(Item coordinate data)
■ ■ ■ ■ ■ ■ ■

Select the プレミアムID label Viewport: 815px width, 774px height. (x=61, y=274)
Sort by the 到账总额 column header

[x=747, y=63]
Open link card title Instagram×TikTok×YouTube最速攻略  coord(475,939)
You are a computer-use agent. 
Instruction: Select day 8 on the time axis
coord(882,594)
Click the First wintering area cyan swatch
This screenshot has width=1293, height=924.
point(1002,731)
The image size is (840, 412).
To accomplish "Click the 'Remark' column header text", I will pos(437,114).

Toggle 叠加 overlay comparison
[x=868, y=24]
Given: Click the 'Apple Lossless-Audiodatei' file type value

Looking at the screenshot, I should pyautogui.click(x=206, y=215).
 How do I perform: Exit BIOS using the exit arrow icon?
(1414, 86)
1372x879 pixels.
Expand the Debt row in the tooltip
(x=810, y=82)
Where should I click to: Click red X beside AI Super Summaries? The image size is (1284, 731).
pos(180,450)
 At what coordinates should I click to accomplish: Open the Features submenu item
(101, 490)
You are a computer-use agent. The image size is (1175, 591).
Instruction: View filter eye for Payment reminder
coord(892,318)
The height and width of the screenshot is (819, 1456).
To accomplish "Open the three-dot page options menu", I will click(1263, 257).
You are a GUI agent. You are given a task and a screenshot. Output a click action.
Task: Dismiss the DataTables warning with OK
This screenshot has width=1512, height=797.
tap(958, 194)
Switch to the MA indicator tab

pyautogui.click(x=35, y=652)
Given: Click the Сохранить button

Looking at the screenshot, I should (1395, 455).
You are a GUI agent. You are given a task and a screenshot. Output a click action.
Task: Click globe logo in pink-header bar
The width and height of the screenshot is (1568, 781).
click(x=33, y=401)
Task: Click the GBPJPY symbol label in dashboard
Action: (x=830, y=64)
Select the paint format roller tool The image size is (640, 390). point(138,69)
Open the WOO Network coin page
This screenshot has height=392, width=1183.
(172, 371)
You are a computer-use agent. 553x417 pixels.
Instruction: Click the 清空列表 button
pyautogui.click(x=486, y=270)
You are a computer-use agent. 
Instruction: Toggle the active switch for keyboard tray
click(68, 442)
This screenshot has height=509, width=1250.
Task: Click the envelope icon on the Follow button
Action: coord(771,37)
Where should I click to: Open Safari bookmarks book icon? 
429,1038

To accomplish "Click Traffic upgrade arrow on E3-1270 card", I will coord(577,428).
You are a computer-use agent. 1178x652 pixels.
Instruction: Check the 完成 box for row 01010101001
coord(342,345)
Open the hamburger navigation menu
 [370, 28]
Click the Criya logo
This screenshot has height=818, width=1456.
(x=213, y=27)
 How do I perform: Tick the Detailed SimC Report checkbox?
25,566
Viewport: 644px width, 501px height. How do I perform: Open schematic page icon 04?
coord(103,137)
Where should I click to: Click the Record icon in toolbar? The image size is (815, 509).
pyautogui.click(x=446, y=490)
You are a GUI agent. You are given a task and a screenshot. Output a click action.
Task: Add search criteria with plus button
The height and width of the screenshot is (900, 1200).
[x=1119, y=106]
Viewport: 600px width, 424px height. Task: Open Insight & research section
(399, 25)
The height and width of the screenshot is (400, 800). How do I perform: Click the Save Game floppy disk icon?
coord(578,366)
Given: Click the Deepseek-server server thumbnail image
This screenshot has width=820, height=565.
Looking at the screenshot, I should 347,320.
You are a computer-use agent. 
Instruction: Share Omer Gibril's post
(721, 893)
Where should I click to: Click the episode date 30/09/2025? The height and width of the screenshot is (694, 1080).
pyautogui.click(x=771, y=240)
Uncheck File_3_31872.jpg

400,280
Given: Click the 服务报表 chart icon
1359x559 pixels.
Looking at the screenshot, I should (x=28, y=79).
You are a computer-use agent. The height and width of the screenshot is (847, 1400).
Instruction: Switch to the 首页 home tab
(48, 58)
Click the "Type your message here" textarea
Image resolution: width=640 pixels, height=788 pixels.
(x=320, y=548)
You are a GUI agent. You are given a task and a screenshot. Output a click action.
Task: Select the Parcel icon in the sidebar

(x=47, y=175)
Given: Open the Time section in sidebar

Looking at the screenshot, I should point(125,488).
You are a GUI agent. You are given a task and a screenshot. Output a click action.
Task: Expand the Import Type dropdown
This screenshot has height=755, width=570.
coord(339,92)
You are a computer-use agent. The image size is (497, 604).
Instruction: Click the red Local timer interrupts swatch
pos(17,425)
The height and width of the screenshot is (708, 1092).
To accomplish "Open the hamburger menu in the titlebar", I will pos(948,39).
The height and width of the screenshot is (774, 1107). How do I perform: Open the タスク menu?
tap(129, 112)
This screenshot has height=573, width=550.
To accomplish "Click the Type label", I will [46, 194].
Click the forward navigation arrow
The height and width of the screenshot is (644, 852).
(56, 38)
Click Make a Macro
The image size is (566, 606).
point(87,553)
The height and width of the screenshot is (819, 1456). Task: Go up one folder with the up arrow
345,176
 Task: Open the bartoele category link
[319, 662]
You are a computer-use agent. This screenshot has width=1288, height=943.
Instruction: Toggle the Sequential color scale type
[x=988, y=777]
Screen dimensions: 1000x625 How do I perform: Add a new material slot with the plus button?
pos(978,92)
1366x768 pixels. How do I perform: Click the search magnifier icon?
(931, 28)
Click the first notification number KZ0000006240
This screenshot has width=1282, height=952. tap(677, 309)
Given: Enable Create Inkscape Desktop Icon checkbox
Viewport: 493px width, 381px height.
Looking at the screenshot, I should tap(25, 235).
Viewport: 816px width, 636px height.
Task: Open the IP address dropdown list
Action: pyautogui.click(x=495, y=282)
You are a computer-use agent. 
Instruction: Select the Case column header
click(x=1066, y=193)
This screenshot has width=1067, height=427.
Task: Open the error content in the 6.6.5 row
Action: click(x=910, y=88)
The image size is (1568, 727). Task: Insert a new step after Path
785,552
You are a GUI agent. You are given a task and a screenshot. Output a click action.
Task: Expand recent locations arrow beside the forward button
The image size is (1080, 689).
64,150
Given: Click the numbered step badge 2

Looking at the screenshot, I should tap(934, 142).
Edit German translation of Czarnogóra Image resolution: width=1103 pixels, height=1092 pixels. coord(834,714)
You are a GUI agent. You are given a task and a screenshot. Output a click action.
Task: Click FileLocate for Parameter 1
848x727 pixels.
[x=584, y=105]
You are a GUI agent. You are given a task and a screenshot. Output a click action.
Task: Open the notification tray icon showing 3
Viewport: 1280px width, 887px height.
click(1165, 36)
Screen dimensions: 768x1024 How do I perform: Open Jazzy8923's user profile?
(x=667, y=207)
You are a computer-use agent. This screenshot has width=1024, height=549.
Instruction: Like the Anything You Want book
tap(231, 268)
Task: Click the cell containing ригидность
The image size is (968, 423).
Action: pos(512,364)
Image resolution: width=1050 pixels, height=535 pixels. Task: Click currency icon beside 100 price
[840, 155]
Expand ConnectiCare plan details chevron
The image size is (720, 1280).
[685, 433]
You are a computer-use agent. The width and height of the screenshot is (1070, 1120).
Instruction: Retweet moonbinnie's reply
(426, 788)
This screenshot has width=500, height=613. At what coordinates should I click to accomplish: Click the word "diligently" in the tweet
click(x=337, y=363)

■ ■ ■ ■ ■ ■ ■

• _EXERCISE AIM_:
Copy the rows verbatim, starting at the line containing "Screen dimensions: 768x1024" and continuing through the last row, with both ends included.

• _OUTPUT OF THE TASK_:
Screen dimensions: 768x1024 How do I perform: Open Jazzy8923's user profile?
(x=667, y=207)
You are a computer-use agent. This screenshot has width=1024, height=549.
Instruction: Like the Anything You Want book
tap(231, 268)
Task: Click the cell containing ригидность
The image size is (968, 423).
Action: pos(512,364)
Image resolution: width=1050 pixels, height=535 pixels. Task: Click currency icon beside 100 price
[840, 155]
Expand ConnectiCare plan details chevron
The image size is (720, 1280).
[685, 433]
You are a computer-use agent. The width and height of the screenshot is (1070, 1120).
Instruction: Retweet moonbinnie's reply
(426, 788)
This screenshot has width=500, height=613. At what coordinates should I click to accomplish: Click the word "diligently" in the tweet
click(x=337, y=363)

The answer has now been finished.